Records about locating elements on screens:
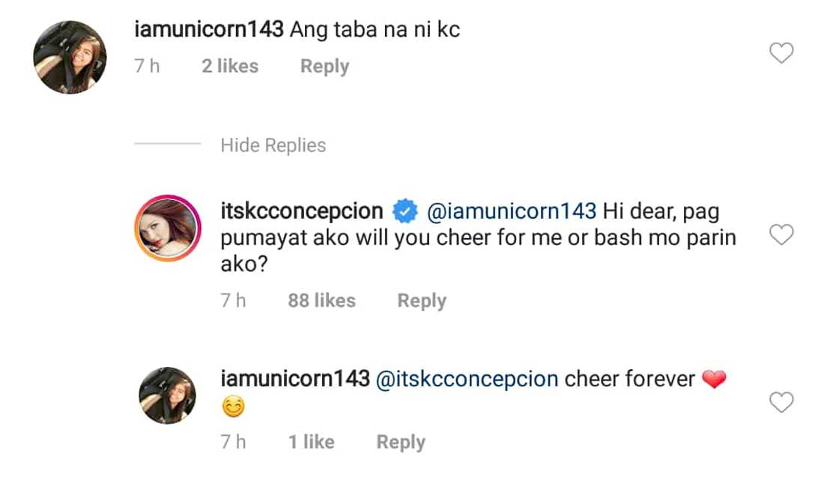839x480 pixels.
Task: Tap itskcconcepcion's story-ringed profile picture
Action: (x=167, y=228)
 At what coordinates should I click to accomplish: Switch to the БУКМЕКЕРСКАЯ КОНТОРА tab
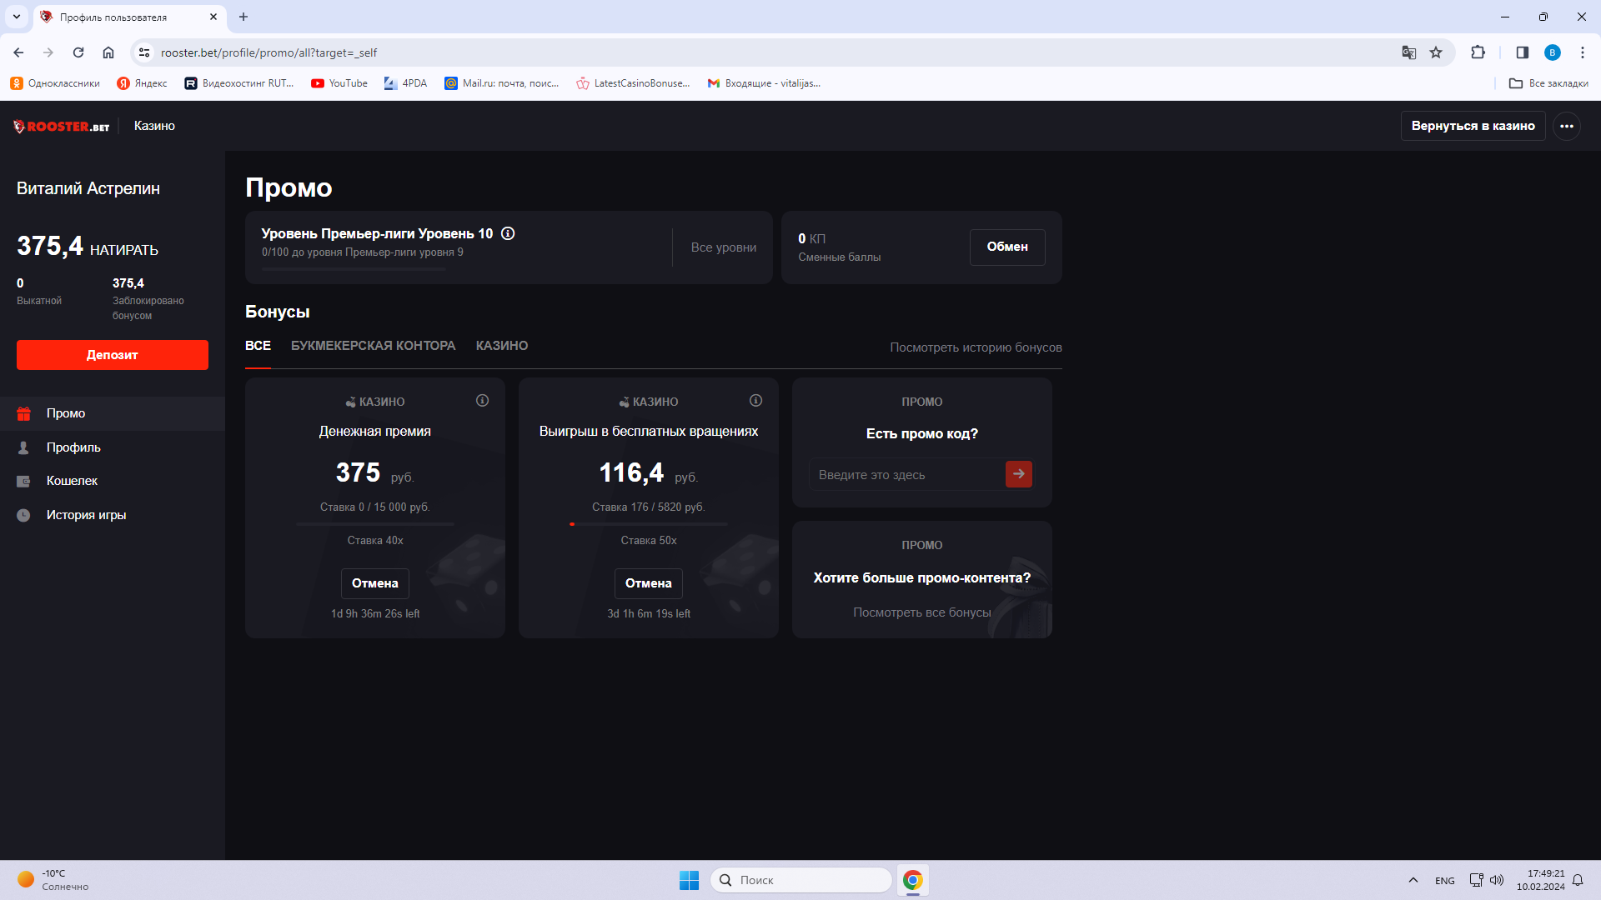coord(373,346)
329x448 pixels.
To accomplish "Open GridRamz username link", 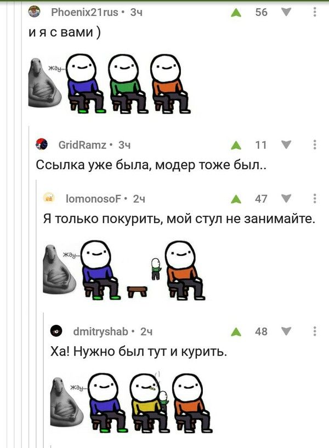I will pos(82,145).
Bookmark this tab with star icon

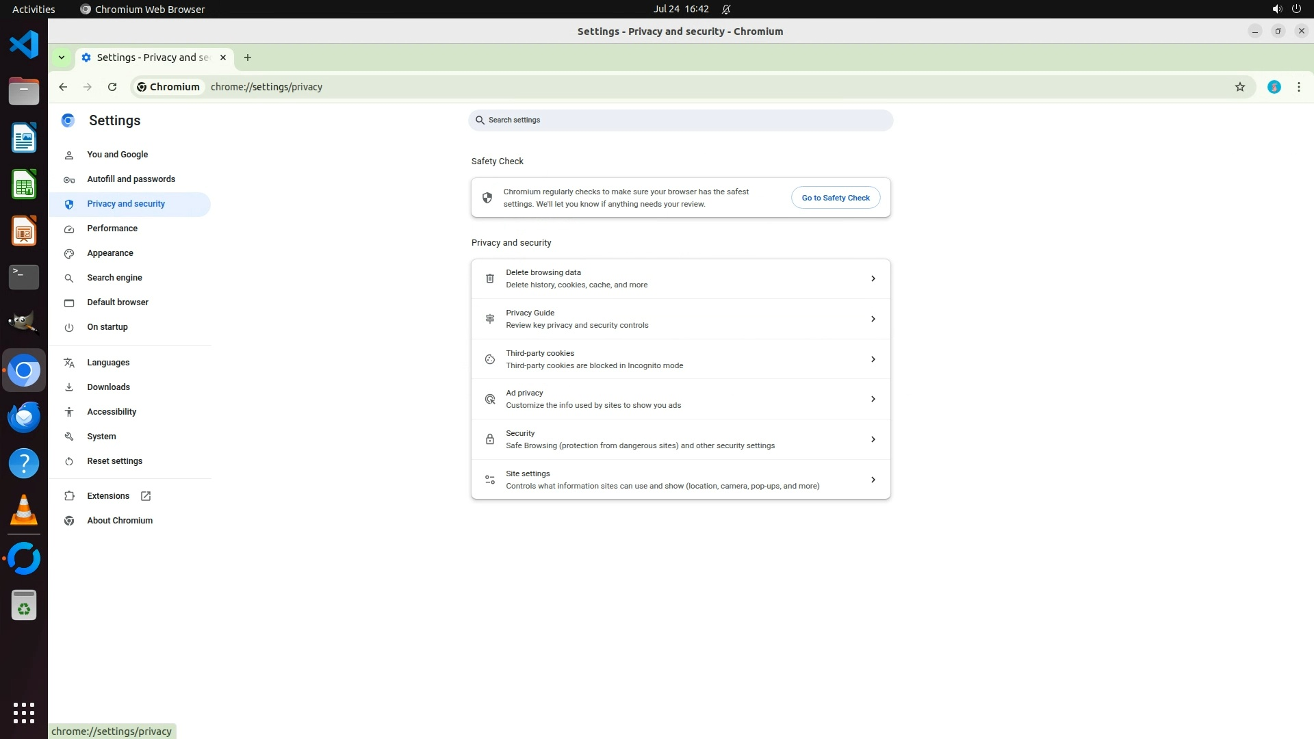click(1239, 87)
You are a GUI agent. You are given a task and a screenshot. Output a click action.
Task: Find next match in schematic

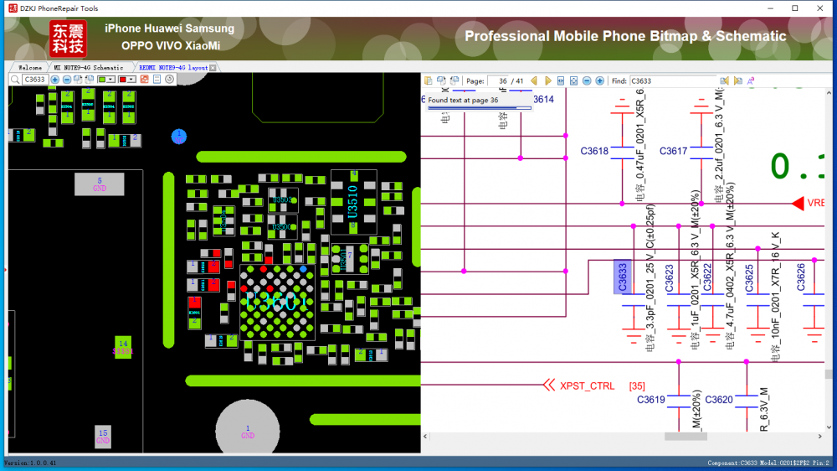(737, 80)
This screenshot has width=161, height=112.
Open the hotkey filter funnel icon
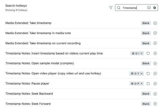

*Work required*. Repeat everything in the records from the line containing "This screenshot has width=161, height=112." down to the end of the records, leaving out any pictures.

*Correct result*.
This screenshot has width=161, height=112.
Open the hotkey filter funnel icon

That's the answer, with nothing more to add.